Risk Factors Associated With the Presence of Unruptured Intracranial Aneurysms.

Author information

1
From the Department of Neurology, Chosun University Hospital, Gwangju, South Korea (H.G.K.); Departments of Neurology (B.J.K., D.-W.K., J.S.K., S.U.K.) and Health Screening and Promotion Center (M.-J.K.), Asan Medical Center, University of Ulsan College of Medicine, Seoul, South Korea; and Clinical Research Center, Asan Institutes of Life and Science, Seoul, South Korea (J.L.).
2
From the Department of Neurology, Chosun University Hospital, Gwangju, South Korea (H.G.K.); Departments of Neurology (B.J.K., D.-W.K., J.S.K., S.U.K.) and Health Screening and Promotion Center (M.-J.K.), Asan Medical Center, University of Ulsan College of Medicine, Seoul, South Korea; and Clinical Research Center, Asan Institutes of Life and Science, Seoul, South Korea (J.L.). sukwon@amc.seoul.kr.

Abstract

BACKGROUND AND PURPOSE:

With the increased investigation of cerebral arteries using magnetic resonance angiography in the general population, the detection of unruptured intracranial aneurysms (UIAs) has increased.
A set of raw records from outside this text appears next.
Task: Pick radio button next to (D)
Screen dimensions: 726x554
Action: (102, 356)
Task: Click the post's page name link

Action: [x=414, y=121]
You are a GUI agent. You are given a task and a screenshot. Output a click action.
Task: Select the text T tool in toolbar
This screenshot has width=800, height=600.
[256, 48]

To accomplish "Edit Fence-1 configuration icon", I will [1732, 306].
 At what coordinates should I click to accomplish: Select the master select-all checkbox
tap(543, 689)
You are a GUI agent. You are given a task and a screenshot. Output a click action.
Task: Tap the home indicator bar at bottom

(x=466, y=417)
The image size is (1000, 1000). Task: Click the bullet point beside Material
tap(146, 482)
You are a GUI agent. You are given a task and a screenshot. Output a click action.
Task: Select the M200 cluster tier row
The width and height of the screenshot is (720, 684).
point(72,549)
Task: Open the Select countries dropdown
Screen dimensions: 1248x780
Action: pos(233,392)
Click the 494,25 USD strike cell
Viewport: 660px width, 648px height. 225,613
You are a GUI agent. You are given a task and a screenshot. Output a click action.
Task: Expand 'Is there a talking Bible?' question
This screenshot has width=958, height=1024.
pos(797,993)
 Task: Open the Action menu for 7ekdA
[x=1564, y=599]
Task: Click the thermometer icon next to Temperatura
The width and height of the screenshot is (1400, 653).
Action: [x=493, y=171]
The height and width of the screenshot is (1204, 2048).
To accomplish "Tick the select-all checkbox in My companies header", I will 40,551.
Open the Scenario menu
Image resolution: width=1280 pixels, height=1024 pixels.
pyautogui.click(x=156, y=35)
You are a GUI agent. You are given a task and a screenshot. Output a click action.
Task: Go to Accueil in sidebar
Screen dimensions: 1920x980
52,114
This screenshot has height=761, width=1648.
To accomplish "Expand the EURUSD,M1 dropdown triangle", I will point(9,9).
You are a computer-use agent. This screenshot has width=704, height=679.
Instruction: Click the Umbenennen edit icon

Understanding the distribution and factors associated with UIAs might be helpful for understanding the pathomechanism.

METHODS:

Subjects who underwent magnetic resonance angiography with a health examination at the Health Screening and Promotion Center were enrolled. The incidence and risk factors of UIAs (age, sex, hypertension, diabetes mellitus, smoking, alcohol, and coronary artery disease) were investigated by comparing patients with and without UIAs. These risk factors were also investigated by the UIA location, distal internal carotid artery, anterior cerebral artery and middle cerebral artery (MCA), MCA bifurcation, anterior and posterior communicating artery, and posterior circulation.

RESULTS:

Among 187 166 subjects who received health examination, 18 954 underwent magnetic resonance angiography. Of them, 367 (1.93%) had UIAs. Age (odds ratio [OR], 1.02; P=0.003), women (OR, 2.00; P<0.001), hypertension (OR, 2.21; P<0.001), smoking (OR, 1.66; P=0.001), and coronary artery disease (OR, 0.23; P<0.001) were independently associated with the presence of UIAs. Hypertension was associated with most UIAs, except for those located at sidewalls (anterior cerebral artery and MCA). MCA aneurysms were associated with old age and smoking. Distal internal carotid artery, posterior communicating artery, and MCA-bifurcation aneurysms were associated with female sex. Anterior communicating artery aneurysms were associated with smoking and alcohol. Posterior circulation UIAs were only associated with hypertension. Coronary artery disease was negatively associated with anterior circulation aneurysms.

CONCLUSIONS:

The risk factors for UIAs differ by their location, compared with the control. Interestingly, the presence of coronary artery disease was protective against the presence of UIAs.

KEYWORDS:

circle of Willis; coronary artery disease; intracranial aneurysm; middle cerebral artery; risk factors

PMID:
26451026
DOI:
10.1161/STROKEAHA.115.011351
[Indexed for MEDLINE]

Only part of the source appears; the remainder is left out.